August 8 rolled around with the transports and cargo ships still unloading. Then again in the afternoon the Japs, with their previous two attacks on the 7th thwarted, struck back at us with forty or more low-flying torpedo planes. The planes came in over the mountain tops concealed by low hanging clouds that ever seem to be nestling in the hills and mountains of these Southwest Pacific Isles. Our ships again got underway to try to manuever and avoid contact with the deadly torpedos. The planes came into us so low that it seemed as if our own ships were all firing on one another, but the skill and deadly aim of our navy gunners pulled us through again. Everywhere you looked Jap planes were being shot down. The sea was alive with burning planes, smoke was spiraling skyward, and on our starboard quarter two planes were closing in fast, battery officers were barking out commands over the din of our A.A. guns. Every gun became alive with tracers spewing out of their muzzles. The planes were nearly amid-ships now and were so close you could nearly make out the features of the Jap airmen's faces. Finally the lead plane nosed into the water, bobbed up, then disappeared into the deep. A split second later the second plane blown in two in the middle settled down on the survace and five Jap Airmen crawled out of the cock pit and took refuge on the floating wing. We cruised by so close to them several times, and had we known them we could not have failed to identify them. Some of the men wanted to pick them up but our ship was under orders not to take any prisoners. However, later in the evening a tin can was dispatched to pick them up, but when approached some of the Japs opened fire with pistols. For their troubles they were blasted out of the water.

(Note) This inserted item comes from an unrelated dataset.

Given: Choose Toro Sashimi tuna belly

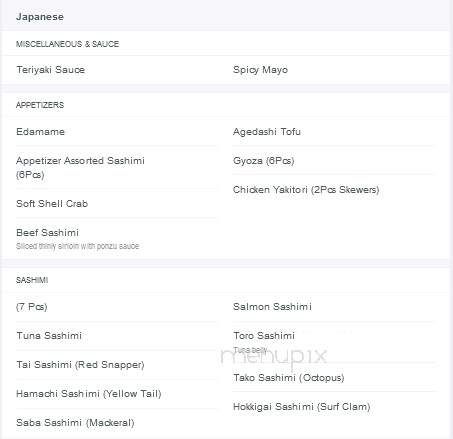Looking at the screenshot, I should [x=264, y=342].
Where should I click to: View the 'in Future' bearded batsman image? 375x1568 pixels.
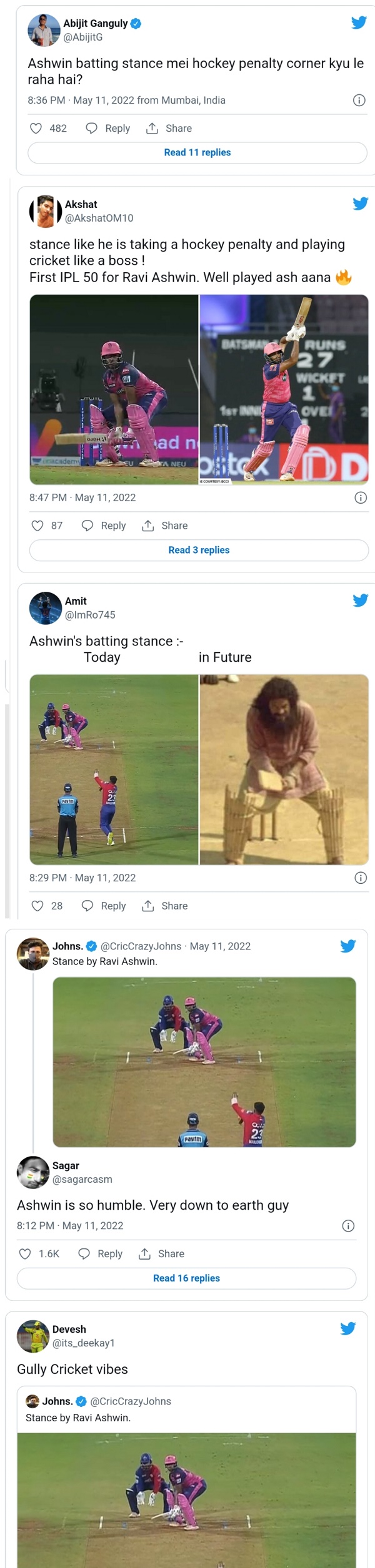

When evening rolled around and the tally added, the Astoria had six planes to her credit. I saw only one plane get through the ships' barrage and into the clear. Not one torpedo had found a target -- some of the ships including ours had been strafed by our machine gunfire but had not one casualty.

On the Tulagi side the new A.A. cruiser San Jan had been busy carving out a name for herself. With her many A.A. guns she put up a barrage that blackened out the sky. The transports claimed that she had surely saved the day for them.

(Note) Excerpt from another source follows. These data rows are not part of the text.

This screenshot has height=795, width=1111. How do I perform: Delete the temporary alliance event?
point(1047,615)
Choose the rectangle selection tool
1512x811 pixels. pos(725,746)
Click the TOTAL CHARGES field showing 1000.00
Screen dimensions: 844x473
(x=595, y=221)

About 20:30 on August 8, we received word from Army based planes that a Jap task force of about a dozen ships were headed for Guadacanal. With their present speed and location, they shouldn't reach us unil 0630 of the 9th. Meanwhile our transports and cargo ships must continue unloading their precious supplies, rations, guns, etc., for without those our troops would be literally stranded in enemy held territory.

But we reckoned without the craftiness and treachery of the Jap. Their task force moved in our screening forces as 0130. Never before had there been in all navel history a night sea battle. The Japs slipped around little Savo Island undetected by our radars. Our first warning came as flares were dropped in our midst. Almost immediately three of the jap attackers were spotted, G.Q. sounded. Then our captain took control of the bridge. In the glare of searchlights the battle turned into full swing.

I can look back now and see our Captain as he went from side to side of the bridge directing the course of the ship, his white hair flowing over the deep bronze of his face. He was truly magnificent and his courage amazing. Wounded by shrapnel he never faltered, but kept directing our batteries as to the whereabouts of our foe. Only when the ship was powerless and flames threatened every being on that part of the ship did he leave.

The two cruisers ahead of us were hit repeatedly, large fires were started but soon the change of our course blotted them from my view forever: before dawn they had settled to the bottom.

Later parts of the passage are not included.